The distress, the icy embarrassment which I provoked, taught me that I had committed a terribly tactless faux pas. It was almost obscene to talk so much about Jews and Jewishness. "But you're a Jewish racist!" they told me, only half jesting. "Doesn't anybody interest you but the Jews?" Far from it, I was interested in a lot more than just the Jews; but I did not see why I should be disinterested in them. When the proletariat fights, it fights quite naturally for itself; who would have dreamed of reproaching them for it? One could argue with the colonized concerning the opportuneness of his battle, never about the meaning and the legitimacy of his liberation. If I am a democratic Jew, should I never announce myself as such, or openly put in a claim for myself and my people? Why would I have been of the Left if I myself did not suffer from serious injustices? Certainly other men suffered under diverse oppressions, and I was determined to participate in all these just causes. But was there a more foolish or artificial policy (more non-Marxist in the final analysis) than to ask someone to fight only against an injustice of which he is not a victim?

......

• [Required work]:
**1)** In the passage about talking openly as a Jew on the Left, what did people call the narrator, only half jesting?
**2)** Write the next part of the passage about talking openly as a Jew on the Left, picking up right after its final question.

• [Collected material]:
......

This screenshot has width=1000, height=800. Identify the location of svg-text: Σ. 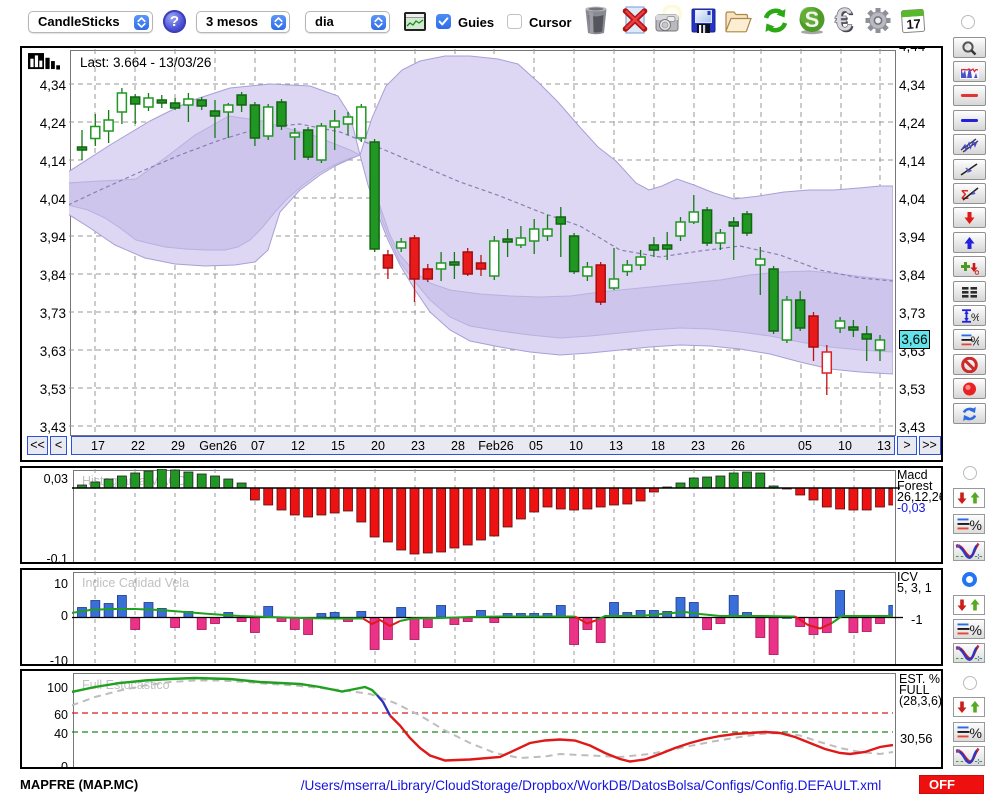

......

• [Responses by item number]:
**1)** A Jewish racist.

**2)**
Here again we are up against a very old and very miserable argument. The Jew-of-the-Left does not deny that the Jew is a victim and that he must also fight for him. But this battle must not be "provocative." His discretion and his silence are tactical measures. Ah! A fine phrase, one that we have found convenient for a long time! It deserves a place of honor among the comic phrases of our time. Anti-Semitism is supposed to be a slander, an aberration of the anti-Semite. The anti-Semite believes, or pretends to believe, in the existence of a repugnant, harmful character, who is the Jew. Must we, they ask, by speaking of it, give substance to this delirium? Aggravate it by heralding it? Isn't it better, tactically speaking, not to discuss it? Moreover, the non-Jewish masses do not understand this particular battle in favor of the Jews: tactically, isn't it perhaps better not to usurp their attention from more decisive battles?

[...]

Tactically it is better for the Jew to fight with a party of the Left. Granted. But then you must admit that the situation was hardly gratifying. I have known many Communist and Socialist Jews, which is not surprising since half the intellectual and bourgeois Jews in Tunisia were either one or the other. Was it this famous tactic which made them appear shamefaced and embarrassed about themselves as soon as they had to deal with the Jewish aspect of their lives? Or was the so-called tactic not just one more expression of the banal self-rejection of every Jew? Whatever the cause, it resulted in their absolute uselessness for everything concerning the affairs of the Jewish community. And as they never had the slightest influence on the other communities, you can measure the amplitude of their success. This was because they were Jews, because of this Jewishness which they pretended to ignore and which the others, those for whom these men of good will and undeniable courage labored, never ceased to consider.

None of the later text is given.